Before we look at the chart that (I believe) proves investors have become increasingly fearful of the paper markets, let’s look at the chart below. This chart shows the difference between the build of Silver ETF inventories versus Silver Coin and Bar investment demand:
As we can see, Silver ETF inventories and Silver Coin & Bar demand both increased after the collapse of the U.S. Investment Banking System and Housing Market in 2007. Global Silver ETF’s saw their inventories increase from a build of 54.6 million oz (Moz) in 2007 to 156.9 Moz in 2009. While physical Silver Bar & Coin demand increased from 51.2 Moz in 2007 to 187.3 Moz in 2008, it fell nearly 100 Moz in 2009 to 87.5 Moz.

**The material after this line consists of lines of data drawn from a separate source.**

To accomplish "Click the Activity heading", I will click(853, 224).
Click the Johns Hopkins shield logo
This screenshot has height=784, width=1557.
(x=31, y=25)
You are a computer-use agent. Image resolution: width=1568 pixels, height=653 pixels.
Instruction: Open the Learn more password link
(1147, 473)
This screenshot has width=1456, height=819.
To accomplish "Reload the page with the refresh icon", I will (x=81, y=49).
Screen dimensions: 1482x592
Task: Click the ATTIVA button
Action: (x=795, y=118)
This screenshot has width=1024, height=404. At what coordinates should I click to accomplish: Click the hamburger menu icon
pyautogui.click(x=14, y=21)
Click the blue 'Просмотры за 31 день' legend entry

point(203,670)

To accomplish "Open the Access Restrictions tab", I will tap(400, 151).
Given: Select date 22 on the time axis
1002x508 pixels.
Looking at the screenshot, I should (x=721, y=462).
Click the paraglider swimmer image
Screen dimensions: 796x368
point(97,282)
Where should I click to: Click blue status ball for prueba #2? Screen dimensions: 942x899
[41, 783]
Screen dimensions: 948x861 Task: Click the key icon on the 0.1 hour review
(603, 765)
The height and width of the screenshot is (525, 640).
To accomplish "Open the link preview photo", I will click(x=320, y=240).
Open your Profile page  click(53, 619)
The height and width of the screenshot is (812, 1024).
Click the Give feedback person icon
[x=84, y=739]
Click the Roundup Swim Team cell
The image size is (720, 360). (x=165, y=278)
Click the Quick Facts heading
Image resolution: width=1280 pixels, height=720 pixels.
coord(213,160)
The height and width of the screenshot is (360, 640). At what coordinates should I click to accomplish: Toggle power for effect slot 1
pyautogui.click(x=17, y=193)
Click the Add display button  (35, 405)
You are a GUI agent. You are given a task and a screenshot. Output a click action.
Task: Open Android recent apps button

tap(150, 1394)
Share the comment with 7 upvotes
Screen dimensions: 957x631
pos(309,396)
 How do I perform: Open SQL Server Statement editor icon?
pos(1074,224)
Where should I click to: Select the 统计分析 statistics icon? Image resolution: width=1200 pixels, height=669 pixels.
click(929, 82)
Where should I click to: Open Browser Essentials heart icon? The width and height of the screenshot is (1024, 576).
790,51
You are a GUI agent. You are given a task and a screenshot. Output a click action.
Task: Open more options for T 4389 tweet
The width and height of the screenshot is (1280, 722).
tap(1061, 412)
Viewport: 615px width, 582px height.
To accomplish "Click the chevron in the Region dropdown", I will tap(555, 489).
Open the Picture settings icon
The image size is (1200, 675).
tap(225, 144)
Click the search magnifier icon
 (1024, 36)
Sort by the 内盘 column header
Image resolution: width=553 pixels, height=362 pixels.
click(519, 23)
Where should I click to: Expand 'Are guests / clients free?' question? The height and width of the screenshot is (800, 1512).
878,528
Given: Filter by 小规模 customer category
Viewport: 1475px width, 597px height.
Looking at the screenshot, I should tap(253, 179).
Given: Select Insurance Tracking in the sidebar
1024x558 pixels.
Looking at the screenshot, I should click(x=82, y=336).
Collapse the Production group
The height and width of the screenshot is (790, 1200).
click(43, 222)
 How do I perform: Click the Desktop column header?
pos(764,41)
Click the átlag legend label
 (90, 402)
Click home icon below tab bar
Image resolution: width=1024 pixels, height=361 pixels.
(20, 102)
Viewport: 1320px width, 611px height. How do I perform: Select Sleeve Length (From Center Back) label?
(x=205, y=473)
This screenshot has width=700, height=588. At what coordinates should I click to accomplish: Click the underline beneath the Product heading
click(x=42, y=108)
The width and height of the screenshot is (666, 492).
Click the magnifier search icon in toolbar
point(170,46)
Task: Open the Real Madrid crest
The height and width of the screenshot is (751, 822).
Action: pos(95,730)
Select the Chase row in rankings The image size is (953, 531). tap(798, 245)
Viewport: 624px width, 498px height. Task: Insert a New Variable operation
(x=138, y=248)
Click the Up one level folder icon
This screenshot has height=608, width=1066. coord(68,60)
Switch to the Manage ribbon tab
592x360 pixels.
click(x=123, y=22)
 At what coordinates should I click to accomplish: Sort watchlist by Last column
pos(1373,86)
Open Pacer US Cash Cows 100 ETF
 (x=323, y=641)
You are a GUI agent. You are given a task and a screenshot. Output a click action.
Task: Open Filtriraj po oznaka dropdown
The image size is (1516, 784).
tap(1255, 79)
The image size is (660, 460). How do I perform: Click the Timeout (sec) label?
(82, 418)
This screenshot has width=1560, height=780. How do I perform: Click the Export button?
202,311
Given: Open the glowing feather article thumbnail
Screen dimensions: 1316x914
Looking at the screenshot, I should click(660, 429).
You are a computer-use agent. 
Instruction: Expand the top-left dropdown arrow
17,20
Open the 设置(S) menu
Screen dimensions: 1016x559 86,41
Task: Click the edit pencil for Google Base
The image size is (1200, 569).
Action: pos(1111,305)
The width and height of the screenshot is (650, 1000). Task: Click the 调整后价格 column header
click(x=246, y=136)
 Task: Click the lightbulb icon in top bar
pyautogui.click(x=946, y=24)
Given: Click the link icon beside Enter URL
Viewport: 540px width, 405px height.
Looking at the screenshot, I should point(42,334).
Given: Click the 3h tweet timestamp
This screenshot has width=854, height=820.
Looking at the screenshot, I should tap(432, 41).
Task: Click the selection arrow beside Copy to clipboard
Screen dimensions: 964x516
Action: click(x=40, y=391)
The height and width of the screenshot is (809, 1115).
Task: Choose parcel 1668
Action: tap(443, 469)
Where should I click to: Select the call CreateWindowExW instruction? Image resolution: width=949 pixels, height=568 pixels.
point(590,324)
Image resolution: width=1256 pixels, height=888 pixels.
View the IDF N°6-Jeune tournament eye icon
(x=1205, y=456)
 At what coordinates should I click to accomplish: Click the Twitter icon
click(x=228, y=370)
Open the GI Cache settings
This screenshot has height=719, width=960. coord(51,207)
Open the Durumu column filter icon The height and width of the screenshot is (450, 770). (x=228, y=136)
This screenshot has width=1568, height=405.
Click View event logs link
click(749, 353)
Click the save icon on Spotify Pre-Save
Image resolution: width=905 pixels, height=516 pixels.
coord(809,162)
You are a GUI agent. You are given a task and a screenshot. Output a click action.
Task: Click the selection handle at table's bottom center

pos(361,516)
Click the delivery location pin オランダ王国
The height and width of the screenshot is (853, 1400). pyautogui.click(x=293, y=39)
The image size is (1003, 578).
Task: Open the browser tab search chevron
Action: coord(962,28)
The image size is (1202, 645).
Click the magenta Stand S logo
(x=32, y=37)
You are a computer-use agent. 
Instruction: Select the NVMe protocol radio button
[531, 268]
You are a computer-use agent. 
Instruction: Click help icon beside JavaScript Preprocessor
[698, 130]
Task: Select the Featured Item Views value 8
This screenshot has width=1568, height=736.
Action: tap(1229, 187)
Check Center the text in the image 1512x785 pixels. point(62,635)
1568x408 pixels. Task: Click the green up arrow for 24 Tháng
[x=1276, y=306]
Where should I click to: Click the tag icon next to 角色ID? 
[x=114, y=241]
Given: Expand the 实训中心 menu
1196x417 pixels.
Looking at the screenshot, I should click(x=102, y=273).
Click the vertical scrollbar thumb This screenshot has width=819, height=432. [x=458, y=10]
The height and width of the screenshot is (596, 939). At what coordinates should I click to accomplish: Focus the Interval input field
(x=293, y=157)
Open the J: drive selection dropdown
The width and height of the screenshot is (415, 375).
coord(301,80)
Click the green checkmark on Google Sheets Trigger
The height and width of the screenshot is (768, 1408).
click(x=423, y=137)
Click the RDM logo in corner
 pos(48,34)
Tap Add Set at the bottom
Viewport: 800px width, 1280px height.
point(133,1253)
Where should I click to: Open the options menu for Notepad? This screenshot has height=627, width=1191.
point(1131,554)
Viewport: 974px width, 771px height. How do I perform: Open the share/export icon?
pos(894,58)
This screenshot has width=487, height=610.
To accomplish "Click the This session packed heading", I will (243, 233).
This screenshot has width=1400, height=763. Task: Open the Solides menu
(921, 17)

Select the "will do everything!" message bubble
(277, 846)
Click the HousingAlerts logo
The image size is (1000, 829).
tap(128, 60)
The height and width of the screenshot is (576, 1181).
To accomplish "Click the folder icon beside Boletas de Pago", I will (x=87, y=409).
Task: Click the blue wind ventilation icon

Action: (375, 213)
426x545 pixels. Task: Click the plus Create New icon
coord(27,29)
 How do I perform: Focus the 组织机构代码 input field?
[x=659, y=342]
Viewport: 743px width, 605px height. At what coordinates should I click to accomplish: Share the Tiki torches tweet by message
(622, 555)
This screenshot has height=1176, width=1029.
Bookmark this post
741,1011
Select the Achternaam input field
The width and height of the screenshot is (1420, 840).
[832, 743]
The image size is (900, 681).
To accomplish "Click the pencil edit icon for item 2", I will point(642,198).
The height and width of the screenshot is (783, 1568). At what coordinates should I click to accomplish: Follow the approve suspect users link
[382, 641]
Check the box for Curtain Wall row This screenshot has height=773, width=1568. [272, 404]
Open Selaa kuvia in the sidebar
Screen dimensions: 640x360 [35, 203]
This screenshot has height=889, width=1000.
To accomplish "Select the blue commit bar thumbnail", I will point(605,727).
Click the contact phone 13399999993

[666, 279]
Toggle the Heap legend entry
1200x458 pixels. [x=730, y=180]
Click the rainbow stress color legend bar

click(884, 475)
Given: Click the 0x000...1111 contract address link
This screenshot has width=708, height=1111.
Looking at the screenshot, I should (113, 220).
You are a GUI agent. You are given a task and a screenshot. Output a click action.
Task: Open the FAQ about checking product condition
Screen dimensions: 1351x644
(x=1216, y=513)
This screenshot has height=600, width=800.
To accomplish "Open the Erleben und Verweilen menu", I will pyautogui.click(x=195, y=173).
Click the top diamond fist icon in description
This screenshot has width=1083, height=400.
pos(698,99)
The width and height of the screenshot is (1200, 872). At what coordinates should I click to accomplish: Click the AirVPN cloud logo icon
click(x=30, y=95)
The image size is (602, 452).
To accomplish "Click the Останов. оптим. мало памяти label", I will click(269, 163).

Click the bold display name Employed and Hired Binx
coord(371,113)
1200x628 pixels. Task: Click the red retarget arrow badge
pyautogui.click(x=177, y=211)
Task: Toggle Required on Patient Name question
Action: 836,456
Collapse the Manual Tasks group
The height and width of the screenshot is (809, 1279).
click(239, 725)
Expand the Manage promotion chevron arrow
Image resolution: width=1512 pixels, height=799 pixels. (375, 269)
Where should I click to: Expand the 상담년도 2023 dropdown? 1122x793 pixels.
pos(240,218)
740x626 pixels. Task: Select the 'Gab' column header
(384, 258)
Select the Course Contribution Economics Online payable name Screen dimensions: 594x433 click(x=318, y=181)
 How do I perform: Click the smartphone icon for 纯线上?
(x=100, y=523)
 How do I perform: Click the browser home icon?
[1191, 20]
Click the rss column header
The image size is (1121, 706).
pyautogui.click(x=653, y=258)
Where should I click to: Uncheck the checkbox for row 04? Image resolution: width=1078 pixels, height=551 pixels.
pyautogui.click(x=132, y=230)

For whatever reason, Global Silver ETF inventories increased in 2009, even though the average annual price of silver fell to $14.67 compared to $14.99 in 2008. When the price of silver jumped to an average of $20.19 in 2010, the build of Global Silver ETF inventories fell to 129.5 Moz (compared to 156.9 Moz in 2009), while demand for Silver Bar & Coin increased to 143.3 Moz.